MLP Memory: A Retriever-Pretrained Memory for Large Language Models
Rubin Wei, Jiaqi Cao, Jiarui Wang, Jushi Kai, Qipeng Guo, Bowen Zhou, Zhouhan Lin
TL;DR
MLP Memory proposes a lightweight parametric memory that internalizes retrieval patterns by pretraining an all-MLP to imitate a $k$NN retriever over the entire pretraining corpus and then interpolating its output with the base LLM during inference. This approach aims to combine the factual grounding of retrieval with the efficiency of parametric models, avoiding the latency and integration issues of RAG while mitigating catastrophic forgetting seen in CPT/LoRA. Empirically, MLP Memory yields strong scaling behavior, substantial gains on QA benchmarks, broad improvements on general NLP tasks, and notable hallucination reductions, while delivering 2.5x faster inference than RAG and constant-time performance regardless of datastore size. The work presents a practical pathway to bridge parametric and non-parametric memory, offering improved knowledge utilization with scalable, efficient deployment among large language models.
Abstract
Modern approaches to enhancing Large Language Models' factual accuracy and knowledge utilization face a fundamental trade-off: non-parametric retrieval-augmented generation (RAG) provides flexible access to external knowledge but suffers from high inference latency and shallow integration, while parametric fine-tuning methods like LoRA risk catastrophic forgetting and degraded general capabilities. In this work, we propose MLP Memory, a lightweight parametric module that learns to internalize retrieval patterns without explicit document access.
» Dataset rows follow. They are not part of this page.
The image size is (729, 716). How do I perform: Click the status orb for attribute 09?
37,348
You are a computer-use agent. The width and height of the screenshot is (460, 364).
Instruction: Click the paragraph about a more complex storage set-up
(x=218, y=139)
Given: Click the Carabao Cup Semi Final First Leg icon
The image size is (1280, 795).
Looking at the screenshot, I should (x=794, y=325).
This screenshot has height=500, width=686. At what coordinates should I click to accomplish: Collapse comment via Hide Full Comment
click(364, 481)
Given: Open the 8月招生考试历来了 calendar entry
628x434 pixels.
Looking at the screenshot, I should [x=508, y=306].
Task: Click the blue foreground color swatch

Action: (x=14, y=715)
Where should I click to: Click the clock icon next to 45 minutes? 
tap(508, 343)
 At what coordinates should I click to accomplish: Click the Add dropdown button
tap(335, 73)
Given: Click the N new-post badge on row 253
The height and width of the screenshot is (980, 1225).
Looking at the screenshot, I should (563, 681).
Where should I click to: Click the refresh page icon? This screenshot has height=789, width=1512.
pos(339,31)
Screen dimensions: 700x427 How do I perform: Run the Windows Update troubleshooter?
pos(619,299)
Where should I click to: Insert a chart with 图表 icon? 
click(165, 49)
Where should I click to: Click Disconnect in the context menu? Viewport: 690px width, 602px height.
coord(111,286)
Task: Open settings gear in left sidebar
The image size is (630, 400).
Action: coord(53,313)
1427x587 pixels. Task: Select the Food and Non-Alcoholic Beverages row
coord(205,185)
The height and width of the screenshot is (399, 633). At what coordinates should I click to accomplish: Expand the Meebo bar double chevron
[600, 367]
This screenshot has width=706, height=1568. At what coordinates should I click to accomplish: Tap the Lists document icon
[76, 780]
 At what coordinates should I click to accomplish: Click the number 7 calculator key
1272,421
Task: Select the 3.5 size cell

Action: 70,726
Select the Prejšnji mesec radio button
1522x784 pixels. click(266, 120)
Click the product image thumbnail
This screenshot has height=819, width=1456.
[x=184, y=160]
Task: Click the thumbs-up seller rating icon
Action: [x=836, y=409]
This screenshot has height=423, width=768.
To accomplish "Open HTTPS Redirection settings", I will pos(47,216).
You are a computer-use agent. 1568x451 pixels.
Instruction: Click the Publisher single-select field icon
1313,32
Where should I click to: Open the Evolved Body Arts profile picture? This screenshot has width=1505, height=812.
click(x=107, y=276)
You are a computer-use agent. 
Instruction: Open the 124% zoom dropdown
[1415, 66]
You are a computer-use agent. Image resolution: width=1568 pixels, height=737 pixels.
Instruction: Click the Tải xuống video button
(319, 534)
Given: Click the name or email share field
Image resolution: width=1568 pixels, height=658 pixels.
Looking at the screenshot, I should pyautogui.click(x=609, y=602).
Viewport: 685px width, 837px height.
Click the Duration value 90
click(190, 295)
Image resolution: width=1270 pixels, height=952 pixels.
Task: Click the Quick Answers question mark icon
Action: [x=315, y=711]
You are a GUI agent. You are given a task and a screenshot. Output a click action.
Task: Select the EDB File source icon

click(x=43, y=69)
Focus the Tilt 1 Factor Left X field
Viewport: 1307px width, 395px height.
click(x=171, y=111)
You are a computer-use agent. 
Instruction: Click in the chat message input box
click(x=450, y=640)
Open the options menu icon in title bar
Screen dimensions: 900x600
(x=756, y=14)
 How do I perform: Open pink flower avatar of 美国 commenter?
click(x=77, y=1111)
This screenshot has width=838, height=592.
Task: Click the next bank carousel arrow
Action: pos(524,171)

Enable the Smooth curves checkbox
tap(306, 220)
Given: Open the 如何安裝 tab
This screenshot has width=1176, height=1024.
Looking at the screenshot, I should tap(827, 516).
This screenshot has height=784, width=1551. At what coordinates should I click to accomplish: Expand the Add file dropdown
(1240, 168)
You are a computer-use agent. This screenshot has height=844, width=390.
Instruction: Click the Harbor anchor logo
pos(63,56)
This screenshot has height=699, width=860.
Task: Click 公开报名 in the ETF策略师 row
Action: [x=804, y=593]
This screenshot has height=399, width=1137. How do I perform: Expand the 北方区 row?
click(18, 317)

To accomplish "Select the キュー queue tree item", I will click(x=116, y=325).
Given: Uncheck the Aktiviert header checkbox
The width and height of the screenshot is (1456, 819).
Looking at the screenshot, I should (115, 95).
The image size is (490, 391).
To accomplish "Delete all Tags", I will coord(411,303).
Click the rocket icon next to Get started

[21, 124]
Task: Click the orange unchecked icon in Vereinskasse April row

By pretraining an MLP to imitate a $k$NN retriever's behavior on the entire pretraining dataset, we create a differentiable memory component that captures the benefits of retrieval-based knowledge access in a fully parametric form. Our architecture integrates this pretrained MLP Memory with Transformer decoders through simple probability interpolation, yielding 17.5\% and 24.1\% scaling gains on WikiText-103 and Web datasets, respectively. It further achieves 12.3\% relative improvement on five question-answering benchmarks and 5.2 points absolute gain across nine general NLP tasks, while reducing hallucinations by up to 10 points on HaluEval. Moreover, MLP Memory delivers 2.5$\times$ faster inference than RAG with superior accuracy. Our findings show that learning retrieval patterns parametrically bridges the gap between efficient inference and effective knowledge access, offering a practical alternative to both RAG and fine-tuning approaches.